Histoire d'une publication : d'internet aux Éditions du Détour
"Mon collègue Bertrand Bernard a lu en direct, pendant le confinement, les chroniques de David Dufresne, sur le blog de Médiapart et très vite, il m'a dit qu'elles méritaient d'être publiées : il y avait derrière une vraie plume et un discours politique intéressant, en résonance avec les idées défendues par les auteurs que nous éditons", raconte Juliette Mathieu, la cofondatrice des Éditions du Détour. Ils prennent alors contact avec David Dufresne. La suite est connue. "J’ai regardé leur catalogue, et le soin qu’ils accordent à leurs livres, leur maquette, leur présentation, le papier. C’était fait. Aussi simple que ça", se souvient David Dufresne. "Ah, et aussi, et ça compte, parce que les présentations furent faites par une dénommée... Mathilde Larrère [historienne, Mathilde Larrère a publié Il était une fois les révolutions en 2019 et Rage against the machisme en 2020 aux Éditions du Détour, ndlr]. On ne fait pas mieux comme entremetteuse, n’est-ce pas ?".
*Écrivain, journaliste et réalisateur, David Dufresne s'est déjà livré, en 1995, à l'exercice de la chronique dans le journal Libération avec Sur le quai, des chroniques sur le métro de Paris. En 2001, il remet ça, toujours pour Libération, avec Toute sortie est définitive : Loft Story autopsie, qui comme son nom l'indique est une chronique quotidienne de la première saison de l'émission de télé-réalité, Loft Story.

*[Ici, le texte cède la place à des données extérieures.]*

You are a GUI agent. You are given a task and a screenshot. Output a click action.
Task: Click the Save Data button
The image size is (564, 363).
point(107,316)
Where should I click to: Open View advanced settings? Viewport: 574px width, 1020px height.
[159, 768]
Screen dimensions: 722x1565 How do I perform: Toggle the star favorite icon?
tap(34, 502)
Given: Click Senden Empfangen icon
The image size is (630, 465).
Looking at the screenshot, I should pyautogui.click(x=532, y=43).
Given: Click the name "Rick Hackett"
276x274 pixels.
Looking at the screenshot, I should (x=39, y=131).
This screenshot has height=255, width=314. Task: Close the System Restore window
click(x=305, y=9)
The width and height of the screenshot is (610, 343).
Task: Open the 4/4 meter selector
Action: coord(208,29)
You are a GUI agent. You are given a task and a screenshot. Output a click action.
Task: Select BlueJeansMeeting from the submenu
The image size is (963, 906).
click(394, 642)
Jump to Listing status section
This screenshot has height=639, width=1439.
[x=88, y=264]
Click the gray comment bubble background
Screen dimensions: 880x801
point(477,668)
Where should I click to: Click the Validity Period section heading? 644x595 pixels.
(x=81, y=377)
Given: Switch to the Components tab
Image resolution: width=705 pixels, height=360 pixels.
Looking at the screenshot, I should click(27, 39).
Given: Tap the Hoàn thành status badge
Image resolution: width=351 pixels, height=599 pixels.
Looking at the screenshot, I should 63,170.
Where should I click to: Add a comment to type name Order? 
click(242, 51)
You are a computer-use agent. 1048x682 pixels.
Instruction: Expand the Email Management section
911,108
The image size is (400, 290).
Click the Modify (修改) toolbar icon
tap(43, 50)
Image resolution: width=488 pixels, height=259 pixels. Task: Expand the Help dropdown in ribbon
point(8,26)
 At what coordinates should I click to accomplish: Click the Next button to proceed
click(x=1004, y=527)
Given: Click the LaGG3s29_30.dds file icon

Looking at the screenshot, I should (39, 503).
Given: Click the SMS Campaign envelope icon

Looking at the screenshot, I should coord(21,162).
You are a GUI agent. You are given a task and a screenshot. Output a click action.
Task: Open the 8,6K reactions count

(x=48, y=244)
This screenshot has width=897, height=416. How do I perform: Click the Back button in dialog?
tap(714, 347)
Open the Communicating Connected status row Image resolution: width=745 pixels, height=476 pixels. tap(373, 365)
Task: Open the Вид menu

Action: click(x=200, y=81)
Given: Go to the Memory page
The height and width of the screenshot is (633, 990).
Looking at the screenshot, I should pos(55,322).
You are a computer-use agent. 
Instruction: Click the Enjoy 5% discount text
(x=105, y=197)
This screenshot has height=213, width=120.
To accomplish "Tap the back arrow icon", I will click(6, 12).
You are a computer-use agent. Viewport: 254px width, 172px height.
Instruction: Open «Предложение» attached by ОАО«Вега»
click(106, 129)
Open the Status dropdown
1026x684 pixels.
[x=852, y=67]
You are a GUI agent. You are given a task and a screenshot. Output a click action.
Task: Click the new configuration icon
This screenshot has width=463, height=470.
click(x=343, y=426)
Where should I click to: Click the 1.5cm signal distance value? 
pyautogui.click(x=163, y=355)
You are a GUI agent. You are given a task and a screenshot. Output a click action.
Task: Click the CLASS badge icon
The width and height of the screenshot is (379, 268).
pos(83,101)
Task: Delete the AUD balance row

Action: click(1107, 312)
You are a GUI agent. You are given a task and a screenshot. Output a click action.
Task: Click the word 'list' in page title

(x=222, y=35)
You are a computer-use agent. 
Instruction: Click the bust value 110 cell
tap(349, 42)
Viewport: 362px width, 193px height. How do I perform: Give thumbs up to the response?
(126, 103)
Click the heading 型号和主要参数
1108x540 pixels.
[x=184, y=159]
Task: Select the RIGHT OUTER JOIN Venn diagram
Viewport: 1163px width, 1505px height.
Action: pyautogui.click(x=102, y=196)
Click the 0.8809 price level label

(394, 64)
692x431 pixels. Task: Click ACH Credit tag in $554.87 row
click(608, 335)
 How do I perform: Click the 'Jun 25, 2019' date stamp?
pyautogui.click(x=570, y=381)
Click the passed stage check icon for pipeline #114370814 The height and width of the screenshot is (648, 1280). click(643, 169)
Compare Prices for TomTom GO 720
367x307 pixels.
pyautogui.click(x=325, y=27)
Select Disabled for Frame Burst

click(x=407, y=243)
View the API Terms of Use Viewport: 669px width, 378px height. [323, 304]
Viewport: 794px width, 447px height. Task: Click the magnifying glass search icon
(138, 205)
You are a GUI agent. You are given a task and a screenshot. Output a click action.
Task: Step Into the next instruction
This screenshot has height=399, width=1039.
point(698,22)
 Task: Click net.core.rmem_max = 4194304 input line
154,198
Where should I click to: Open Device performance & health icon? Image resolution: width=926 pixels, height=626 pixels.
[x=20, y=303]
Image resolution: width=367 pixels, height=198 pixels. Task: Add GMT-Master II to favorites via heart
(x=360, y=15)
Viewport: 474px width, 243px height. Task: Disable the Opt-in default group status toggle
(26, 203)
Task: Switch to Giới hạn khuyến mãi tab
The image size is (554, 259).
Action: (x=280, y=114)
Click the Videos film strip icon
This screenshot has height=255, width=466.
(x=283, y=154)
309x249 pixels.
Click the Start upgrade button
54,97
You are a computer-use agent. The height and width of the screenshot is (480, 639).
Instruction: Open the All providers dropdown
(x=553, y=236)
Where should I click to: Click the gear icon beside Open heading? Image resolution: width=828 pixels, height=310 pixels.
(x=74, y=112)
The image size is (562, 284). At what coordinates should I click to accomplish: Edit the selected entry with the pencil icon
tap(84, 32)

Spécialisé dans les questions de police et de liberté publique, il se fait connaître comme écrivain avec Tarnac, magasin général, une enquête sur le contre-terrorisme en France (Calmann-Levy, 2012). Pendant le mouvement des Gilets jaunes, il créé le "Allo @Place_Beauvau", un récapitweete, dans lequel il recense les témoignages de violences policières. Son film Un pays qui se tient sage est actuellement projeté dans de nombreux cinémas. Il est également l'auteur d'un roman, Dernière Sommation (éditions Grasset, 2019).